■ Excerpt to read ■
———

Compilation album by Rick Astley
- Released: 2008
- Recorded: 1987–2005
- Genre: pop; dance-pop;
- Length: 62:33
- Label: Sony BMG

Rick Astley chronology
| Together Forever – The Best of Rick Astley (2007) | Ultimate Collection (2008) | Playlist: The Very Best of Rick Astley (2008) |

= Ultimate Collection (Rick Astley album) =

Ultimate Collection is a compilation album by English singer-songwriter Rick Astley, released by Sony BMG in 2008. It contains the song "Full of You", considered previously unreleased as it only appears on the Germany album Keep It Turned On. The album reached #17 on the UK Album Chart.

———

■ Problems to work on ■
1. Substitute "vocalist" for "singer-songwriter" in the album article between "Rick Astley chronology" and "UK Album Chart.", inclusive, and write out that span.
2. Express the entries between the line holding "the Geistown label" and the final line of the entries, inclusive, as a Markdown table with the columns Row and Line, one row per line, with blank lines omitted.
The entries that follow are unrelated to the album article.

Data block
———

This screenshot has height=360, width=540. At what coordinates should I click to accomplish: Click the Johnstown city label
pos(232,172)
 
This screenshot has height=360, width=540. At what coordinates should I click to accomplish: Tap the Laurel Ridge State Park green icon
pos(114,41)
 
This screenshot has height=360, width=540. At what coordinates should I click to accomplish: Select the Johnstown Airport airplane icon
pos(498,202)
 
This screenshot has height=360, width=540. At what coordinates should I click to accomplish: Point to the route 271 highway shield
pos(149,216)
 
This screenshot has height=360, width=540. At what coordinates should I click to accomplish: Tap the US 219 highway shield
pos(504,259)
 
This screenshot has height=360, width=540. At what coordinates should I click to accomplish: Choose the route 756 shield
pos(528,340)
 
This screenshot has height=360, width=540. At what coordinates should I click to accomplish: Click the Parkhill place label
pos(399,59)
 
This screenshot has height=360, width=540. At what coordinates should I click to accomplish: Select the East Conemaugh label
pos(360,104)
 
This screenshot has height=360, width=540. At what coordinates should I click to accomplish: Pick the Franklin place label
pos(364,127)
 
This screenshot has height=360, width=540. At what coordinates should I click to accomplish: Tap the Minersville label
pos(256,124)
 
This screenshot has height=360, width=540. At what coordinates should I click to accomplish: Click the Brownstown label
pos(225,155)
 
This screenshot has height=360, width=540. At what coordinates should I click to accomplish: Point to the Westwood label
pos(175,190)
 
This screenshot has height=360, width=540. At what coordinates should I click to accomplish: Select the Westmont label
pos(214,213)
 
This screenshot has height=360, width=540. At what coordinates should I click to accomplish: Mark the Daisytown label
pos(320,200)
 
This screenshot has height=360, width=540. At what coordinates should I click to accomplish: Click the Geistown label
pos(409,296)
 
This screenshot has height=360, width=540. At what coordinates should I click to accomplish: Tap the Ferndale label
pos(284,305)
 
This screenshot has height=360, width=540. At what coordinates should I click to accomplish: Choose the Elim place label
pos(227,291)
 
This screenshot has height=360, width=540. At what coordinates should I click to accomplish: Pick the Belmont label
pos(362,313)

———

■ Answers per task ■
1.
Rick Astley chronology
| Together Forever – The Best of Rick Astley (2007) | Ultimate Collection (2008) | Playlist: The Very Best of Rick Astley (2008) |

= Ultimate Collection (Rick Astley album) =

Ultimate Collection is a compilation album by English vocalist Rick Astley, released by Sony BMG in 2008. It contains the song "Full of You", considered previously unreleased as it only appears on the Germany album Keep It Turned On. The album reached #17 on the UK Album Chart.

2.
| Row | Line |
|---|---|
| 1 | This screenshot has height=360, width=540. At what coordinates should I click to accomplish: Click the Geistown label |
| 2 | pos(409,296) |
| 3 | This screenshot has height=360, width=540. At what coordinates should I click to accomplish: Tap the Ferndale label |
| 4 | pos(284,305) |
| 5 | This screenshot has height=360, width=540. At what coordinates should I click to accomplish: Choose the Elim place label |
| 6 | pos(227,291) |
| 7 | This screenshot has height=360, width=540. At what coordinates should I click to accomplish: Pick the Belmont label |
| 8 | pos(362,313) |